第16話 アメリカ財界を掴め

 一週間後、ニューヨークで実業家達の会合が開かれたわ。

 私達は、ウィリアム・ハーストに招かれて、この会合に参加することにしたのよ。


 うん?

 前回、あれだけ追い詰めたのに招待されたのは何で、って?

 激闘を繰り広げた両者が、次の章では共闘するのは王道パターンでしょ。

「激闘というより、ほとんど通り魔的にボコボコにして、勝手に『このくらいで勘弁してやるわ!』って解き放った感じだけどね……」

 悠ちゃんは黙っていなさい。


 実際は裏があって、私達が彼のスポンサー料の4割を負担することにしたのよ。その代わり、アジア地域では私達読売新聞にもスポンサー権を持たせてほしいと言ったわけね。

 ハーストは今のところ日本や中国で新聞を売るつもりはないわ。
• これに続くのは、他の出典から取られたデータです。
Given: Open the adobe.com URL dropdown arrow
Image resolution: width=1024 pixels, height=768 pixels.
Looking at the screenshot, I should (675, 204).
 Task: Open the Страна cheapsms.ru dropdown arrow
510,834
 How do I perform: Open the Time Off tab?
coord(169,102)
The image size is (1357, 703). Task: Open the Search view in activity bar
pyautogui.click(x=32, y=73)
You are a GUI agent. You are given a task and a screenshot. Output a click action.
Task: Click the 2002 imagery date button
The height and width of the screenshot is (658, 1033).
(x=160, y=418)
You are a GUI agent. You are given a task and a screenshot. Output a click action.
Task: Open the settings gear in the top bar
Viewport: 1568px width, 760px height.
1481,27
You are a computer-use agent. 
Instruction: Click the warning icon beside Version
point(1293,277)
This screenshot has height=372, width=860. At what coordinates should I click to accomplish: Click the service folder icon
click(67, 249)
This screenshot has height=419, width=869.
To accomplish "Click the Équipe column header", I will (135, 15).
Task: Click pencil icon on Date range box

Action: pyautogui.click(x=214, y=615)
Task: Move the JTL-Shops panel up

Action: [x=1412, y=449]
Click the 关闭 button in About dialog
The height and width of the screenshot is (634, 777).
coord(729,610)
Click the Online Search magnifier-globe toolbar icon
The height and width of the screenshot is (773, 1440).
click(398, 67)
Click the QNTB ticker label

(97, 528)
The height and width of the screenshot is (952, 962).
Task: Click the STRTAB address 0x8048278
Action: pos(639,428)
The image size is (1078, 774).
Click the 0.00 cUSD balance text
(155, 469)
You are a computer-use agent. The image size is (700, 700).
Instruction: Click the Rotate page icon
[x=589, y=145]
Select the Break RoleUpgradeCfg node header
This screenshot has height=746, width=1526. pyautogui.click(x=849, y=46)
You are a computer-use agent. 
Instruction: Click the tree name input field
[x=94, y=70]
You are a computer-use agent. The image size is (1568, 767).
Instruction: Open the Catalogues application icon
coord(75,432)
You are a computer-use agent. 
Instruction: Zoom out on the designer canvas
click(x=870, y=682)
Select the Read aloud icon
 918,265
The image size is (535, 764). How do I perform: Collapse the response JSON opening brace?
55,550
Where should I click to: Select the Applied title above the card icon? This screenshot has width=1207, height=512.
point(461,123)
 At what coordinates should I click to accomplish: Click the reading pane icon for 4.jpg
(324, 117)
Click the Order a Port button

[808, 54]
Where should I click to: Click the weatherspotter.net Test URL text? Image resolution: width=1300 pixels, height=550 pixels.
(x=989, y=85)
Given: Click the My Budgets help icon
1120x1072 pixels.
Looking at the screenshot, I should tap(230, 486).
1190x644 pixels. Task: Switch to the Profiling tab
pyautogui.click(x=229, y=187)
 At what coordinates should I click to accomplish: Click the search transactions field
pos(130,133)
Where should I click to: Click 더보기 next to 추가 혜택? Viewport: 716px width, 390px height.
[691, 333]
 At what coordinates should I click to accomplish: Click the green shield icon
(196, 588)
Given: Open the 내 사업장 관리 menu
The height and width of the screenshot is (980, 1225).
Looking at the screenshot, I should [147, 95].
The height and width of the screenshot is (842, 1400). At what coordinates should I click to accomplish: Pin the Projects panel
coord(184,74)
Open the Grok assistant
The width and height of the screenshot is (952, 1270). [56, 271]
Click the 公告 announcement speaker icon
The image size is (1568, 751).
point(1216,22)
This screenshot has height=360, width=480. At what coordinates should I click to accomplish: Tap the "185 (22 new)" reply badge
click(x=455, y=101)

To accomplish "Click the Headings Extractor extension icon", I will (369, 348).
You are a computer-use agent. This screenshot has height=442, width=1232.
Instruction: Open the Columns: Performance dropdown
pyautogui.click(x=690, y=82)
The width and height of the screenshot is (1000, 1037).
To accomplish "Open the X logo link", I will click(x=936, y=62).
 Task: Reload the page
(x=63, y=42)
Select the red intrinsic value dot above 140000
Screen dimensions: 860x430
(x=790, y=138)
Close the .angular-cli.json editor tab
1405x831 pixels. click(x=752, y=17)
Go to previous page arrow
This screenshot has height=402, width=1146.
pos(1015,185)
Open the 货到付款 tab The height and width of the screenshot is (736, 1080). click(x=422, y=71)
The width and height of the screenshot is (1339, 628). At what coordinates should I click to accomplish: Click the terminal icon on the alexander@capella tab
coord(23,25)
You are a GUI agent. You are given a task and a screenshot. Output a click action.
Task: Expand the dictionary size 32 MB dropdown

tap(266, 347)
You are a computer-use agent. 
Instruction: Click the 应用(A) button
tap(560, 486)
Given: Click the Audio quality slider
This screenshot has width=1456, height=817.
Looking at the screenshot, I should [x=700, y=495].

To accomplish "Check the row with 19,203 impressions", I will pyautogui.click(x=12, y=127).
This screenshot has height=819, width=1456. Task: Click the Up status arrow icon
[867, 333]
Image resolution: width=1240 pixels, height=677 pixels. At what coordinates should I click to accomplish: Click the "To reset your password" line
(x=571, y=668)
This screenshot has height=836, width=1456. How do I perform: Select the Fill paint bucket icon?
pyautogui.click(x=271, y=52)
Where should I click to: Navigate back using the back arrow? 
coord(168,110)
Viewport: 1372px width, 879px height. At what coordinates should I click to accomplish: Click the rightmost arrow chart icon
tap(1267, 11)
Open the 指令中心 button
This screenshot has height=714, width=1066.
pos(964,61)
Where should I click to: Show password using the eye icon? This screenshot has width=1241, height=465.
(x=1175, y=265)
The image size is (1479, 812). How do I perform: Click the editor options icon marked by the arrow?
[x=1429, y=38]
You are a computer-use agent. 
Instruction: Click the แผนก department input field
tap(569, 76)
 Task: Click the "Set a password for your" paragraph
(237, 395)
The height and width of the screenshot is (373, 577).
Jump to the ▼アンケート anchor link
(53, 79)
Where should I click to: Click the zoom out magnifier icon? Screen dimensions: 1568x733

負担が減るのは有難いわけで、喜んで応じてくれたのよ。

 そして、それだけの出費をしたのだから、日本の事件やビジネスにも「一枚噛ませろ」となってきたのよ。これまではどうでも良いと思っていた日本のことを、ネタとして扱おうという気になったわけね。

 出費をレバレッジにして、更に儲けようという算段よ。さすがに新聞王と呼ばれることはあるわ。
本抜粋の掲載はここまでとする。